Using `help` commands in R, we can access detailed documentation on different packages and commands. This documentation provides further information about the functions and tools included in the package or command, either directly or through web links.

For example, to access the help file for the `summary` function, you can use the following command in R:

In [12]:
############################################################################################

# Getting additional support
help(summary)

############################################################################################

0,1
summary {base},R Documentation

0,1
object,an object for which a summary is desired.
x,a result of the default method of summary().
maxsum,"integer, indicating how many levels should be shown for factors."
digits,"integer, used for number formatting with signif() (for summary.default) or format() (for summary.data.frame). In summary.default, if not specified (i.e., missing(.)), signif() will not be called anymore (since R >= 3.4.0, where the default has been changed to only round in the print and format methods)."
quantile.type,"integer code used in quantile(*, type=quantile.type) for the default method."
...,additional arguments affecting the summary produced.


This command will open the help file, where you can find descriptions of the function's features, examples of how to use it, and links to additional resources. This is a valuable tool for understanding and effectively using the `summary` function in your data analysis.

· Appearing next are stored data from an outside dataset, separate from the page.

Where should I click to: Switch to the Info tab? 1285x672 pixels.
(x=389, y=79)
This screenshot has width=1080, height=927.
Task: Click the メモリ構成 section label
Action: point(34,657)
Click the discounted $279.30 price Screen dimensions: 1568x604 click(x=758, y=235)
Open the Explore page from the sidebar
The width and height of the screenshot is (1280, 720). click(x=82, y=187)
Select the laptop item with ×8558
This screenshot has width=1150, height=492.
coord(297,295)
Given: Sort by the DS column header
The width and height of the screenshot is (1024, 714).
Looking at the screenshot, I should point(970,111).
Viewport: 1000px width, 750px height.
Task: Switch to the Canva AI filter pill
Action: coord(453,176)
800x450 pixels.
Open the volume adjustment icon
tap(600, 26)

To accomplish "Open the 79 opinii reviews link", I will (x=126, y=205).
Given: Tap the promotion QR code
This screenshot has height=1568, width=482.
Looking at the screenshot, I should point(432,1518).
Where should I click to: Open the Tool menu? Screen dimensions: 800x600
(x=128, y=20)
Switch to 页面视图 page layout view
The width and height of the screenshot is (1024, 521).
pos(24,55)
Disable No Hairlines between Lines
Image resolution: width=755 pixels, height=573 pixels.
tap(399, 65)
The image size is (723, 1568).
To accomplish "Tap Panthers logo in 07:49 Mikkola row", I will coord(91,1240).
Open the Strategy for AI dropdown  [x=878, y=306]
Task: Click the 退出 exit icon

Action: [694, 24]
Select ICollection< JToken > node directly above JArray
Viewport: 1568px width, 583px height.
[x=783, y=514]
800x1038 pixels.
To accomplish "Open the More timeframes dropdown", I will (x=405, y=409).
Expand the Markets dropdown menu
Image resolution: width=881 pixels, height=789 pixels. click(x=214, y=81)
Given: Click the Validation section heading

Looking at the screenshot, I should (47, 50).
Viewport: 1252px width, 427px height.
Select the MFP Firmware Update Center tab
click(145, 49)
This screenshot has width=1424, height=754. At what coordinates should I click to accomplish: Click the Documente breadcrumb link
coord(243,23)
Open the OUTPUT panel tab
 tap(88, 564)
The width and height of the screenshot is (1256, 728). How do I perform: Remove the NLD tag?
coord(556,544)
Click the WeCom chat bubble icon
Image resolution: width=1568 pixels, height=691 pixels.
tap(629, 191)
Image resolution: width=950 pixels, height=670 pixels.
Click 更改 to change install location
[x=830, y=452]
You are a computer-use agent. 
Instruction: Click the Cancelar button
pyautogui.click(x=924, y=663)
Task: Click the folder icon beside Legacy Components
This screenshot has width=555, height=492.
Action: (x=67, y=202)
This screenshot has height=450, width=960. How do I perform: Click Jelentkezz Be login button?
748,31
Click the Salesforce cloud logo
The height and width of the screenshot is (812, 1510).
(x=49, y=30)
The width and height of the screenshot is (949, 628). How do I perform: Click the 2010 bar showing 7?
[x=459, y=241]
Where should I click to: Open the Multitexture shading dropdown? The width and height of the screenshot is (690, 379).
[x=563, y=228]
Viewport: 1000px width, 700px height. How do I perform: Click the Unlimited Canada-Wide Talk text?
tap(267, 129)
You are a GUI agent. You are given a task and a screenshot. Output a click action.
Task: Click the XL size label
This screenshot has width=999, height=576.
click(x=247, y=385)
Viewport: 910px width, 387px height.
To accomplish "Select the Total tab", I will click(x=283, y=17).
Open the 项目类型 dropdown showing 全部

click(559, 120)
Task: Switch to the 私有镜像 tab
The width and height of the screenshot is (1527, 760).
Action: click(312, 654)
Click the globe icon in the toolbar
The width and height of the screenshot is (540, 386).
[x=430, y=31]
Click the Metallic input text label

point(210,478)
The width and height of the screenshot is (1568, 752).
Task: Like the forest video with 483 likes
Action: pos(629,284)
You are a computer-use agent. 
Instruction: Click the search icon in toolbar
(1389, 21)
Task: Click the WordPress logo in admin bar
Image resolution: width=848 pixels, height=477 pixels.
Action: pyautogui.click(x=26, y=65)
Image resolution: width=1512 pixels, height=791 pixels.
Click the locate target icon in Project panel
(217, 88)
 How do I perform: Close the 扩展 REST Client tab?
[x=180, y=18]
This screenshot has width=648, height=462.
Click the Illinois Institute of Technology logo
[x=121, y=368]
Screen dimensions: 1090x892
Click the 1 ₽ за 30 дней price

## It's Okay Not to Know Everything Immediately

- **Learning Curve**: It's completely normal for some functions or concepts in R to feel advanced or challenging at first. R programming, like any other skill, has a learning curve.
- **Repeated Lookup is Normal**: Even experienced R programmers look up functions and syntax regularly. The key to becoming proficient in programming isn't memorizing every command but knowing how to find the information you need.
- **Effective Googling**: Learning to program effectively is as much about developing good Googling skills as it is about understanding the syntax. Knowing what keywords to search for, reading documentation, and finding solutions on forums like Stack Overflow are invaluable skills.
- **Developing Intuition**: Over time, you'll develop an intuition for programming. This includes understanding which functions to use, how to troubleshoot errors, and how to navigate through documentation or seek help online.